◆ **What to do**
Reproduce the lines below exactly, from the one containing "This screenshot has width=423, height=199." through the one containing "The width and height of the screenshot is (863, 463).", both included. Leave out any pictures.

◆ **Collected data entries**
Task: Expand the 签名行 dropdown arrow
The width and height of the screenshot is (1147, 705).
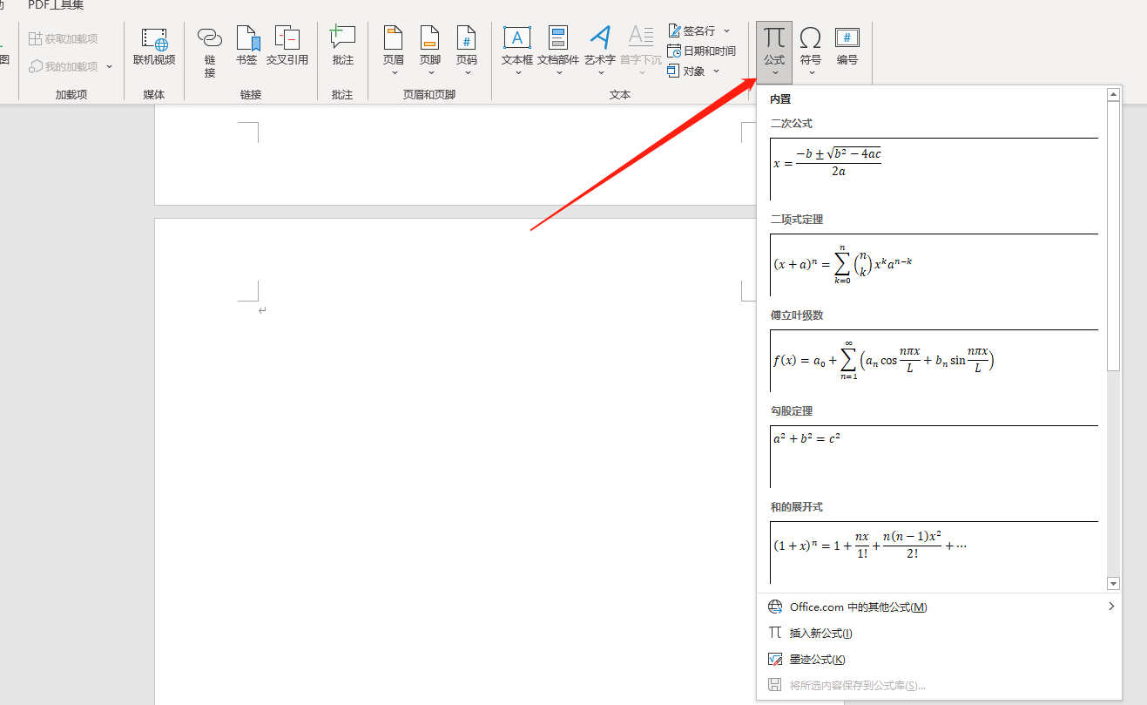Action: tap(727, 31)
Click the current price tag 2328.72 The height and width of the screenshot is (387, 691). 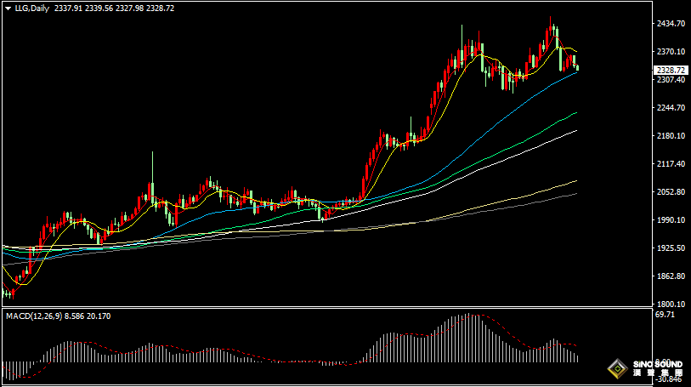[671, 70]
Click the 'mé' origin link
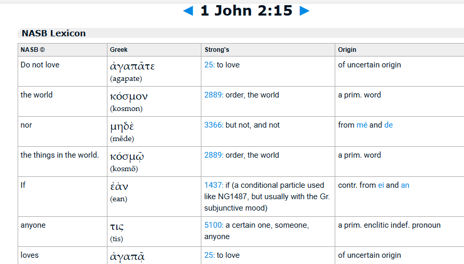Viewport: 464px width, 264px height. coord(362,125)
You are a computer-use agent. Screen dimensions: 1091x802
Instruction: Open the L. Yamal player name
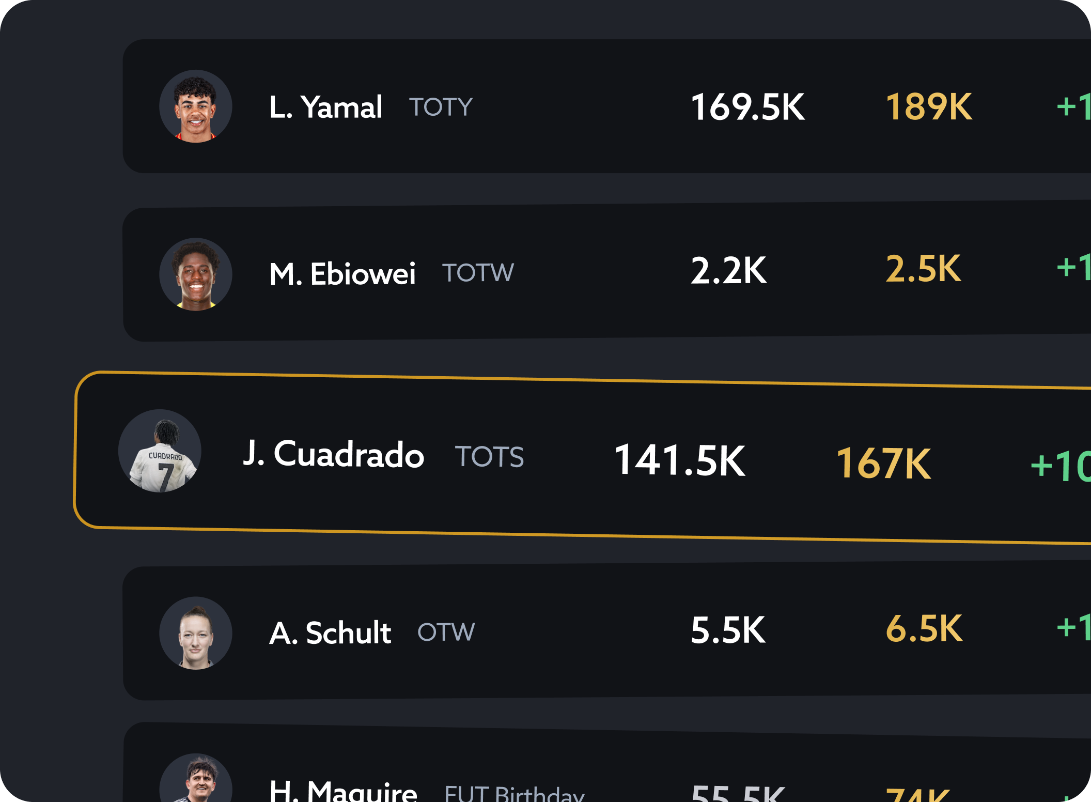coord(325,107)
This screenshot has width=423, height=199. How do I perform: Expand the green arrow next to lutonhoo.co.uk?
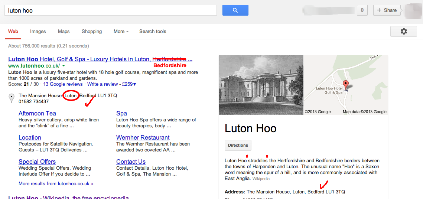(64, 66)

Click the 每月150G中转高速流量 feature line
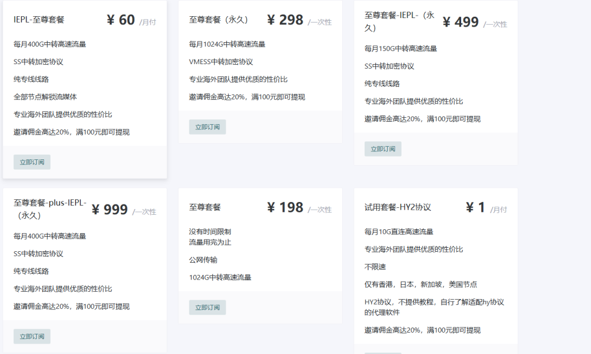point(401,49)
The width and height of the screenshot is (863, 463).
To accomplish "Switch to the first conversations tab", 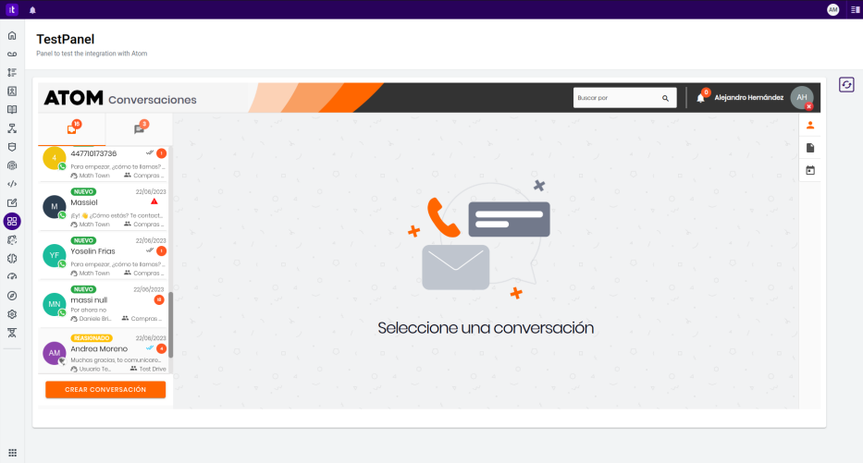I will coord(72,128).
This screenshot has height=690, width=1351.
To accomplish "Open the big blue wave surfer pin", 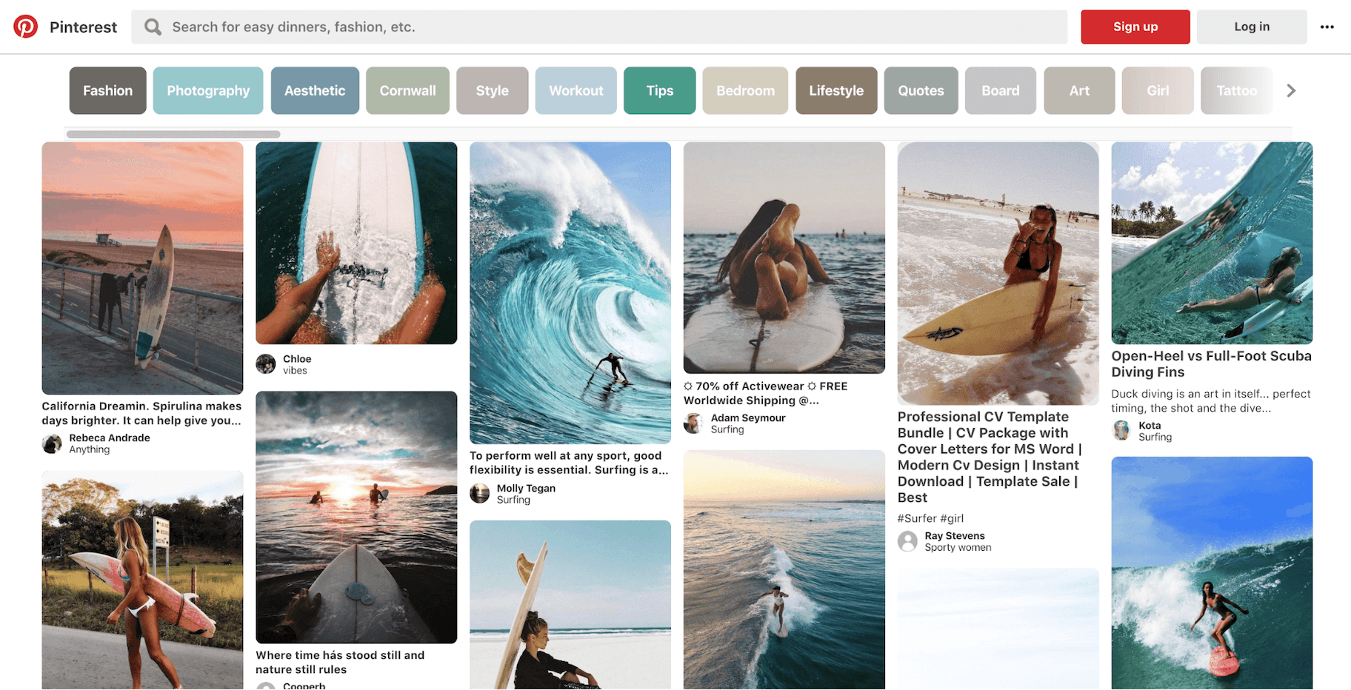I will tap(570, 292).
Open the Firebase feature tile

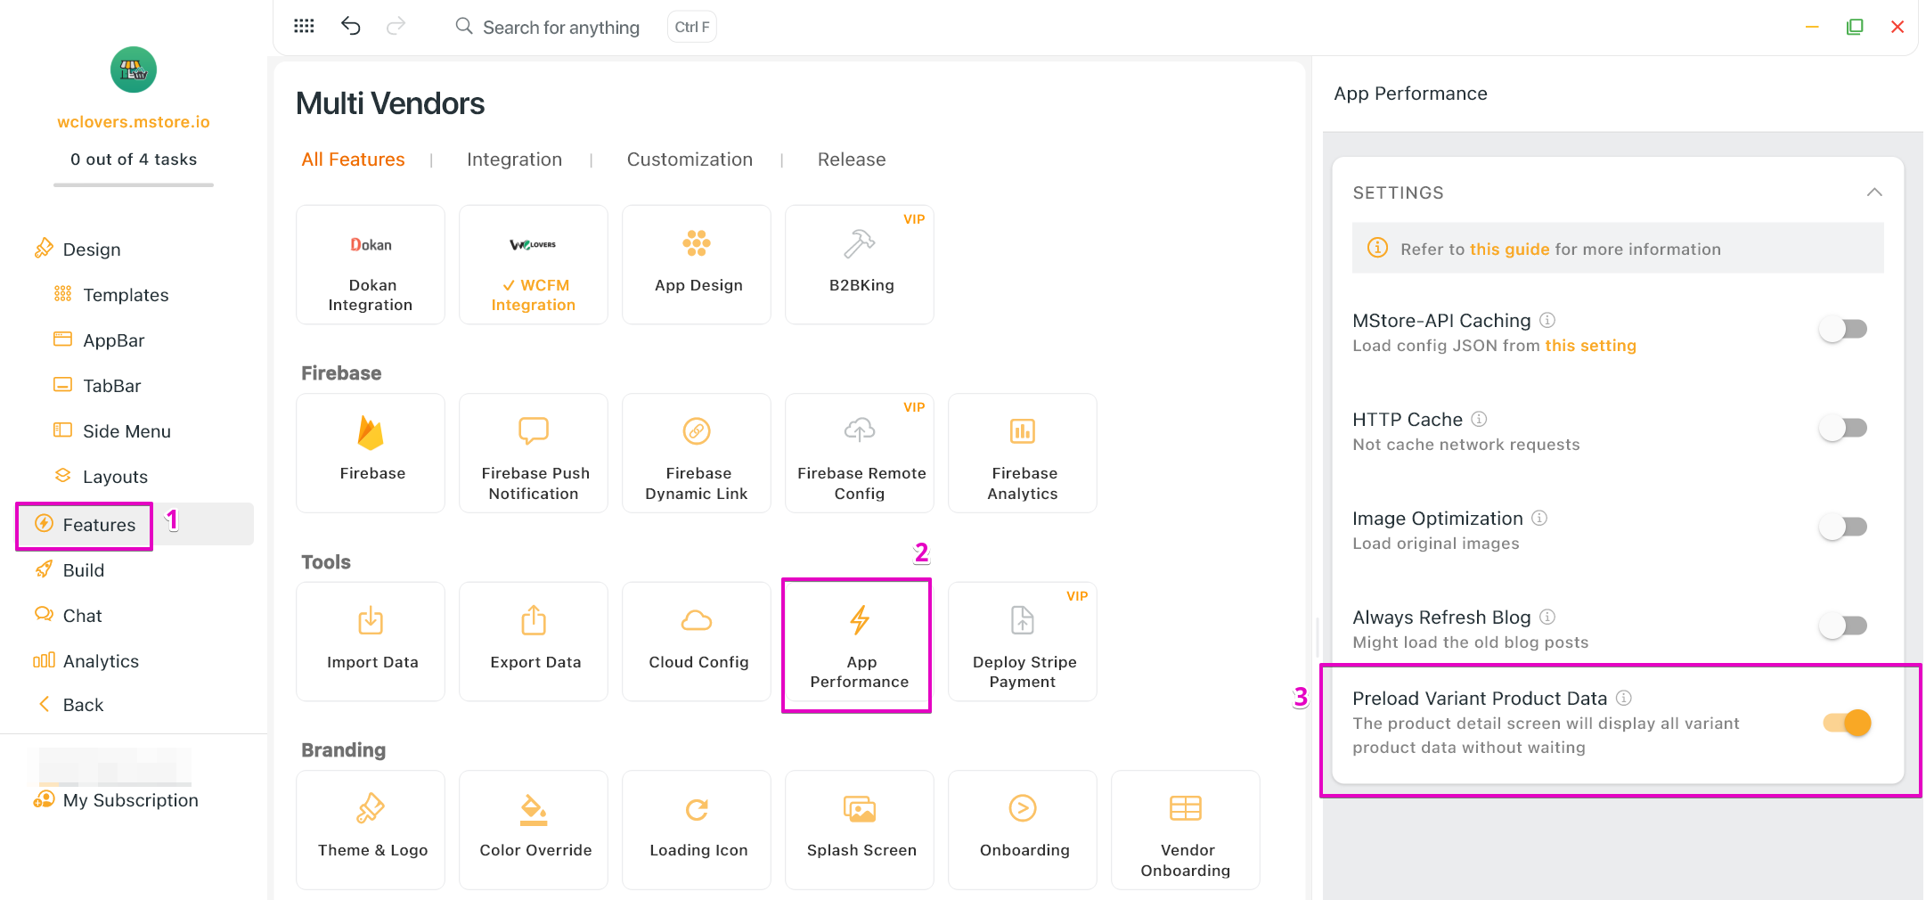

◆ **Task solution**
This screenshot has width=423, height=199. How do I perform: Expand the green arrow next to lutonhoo.co.uk?
(64, 66)

Click the 每月150G中转高速流量 feature line
point(401,49)
The width and height of the screenshot is (863, 463).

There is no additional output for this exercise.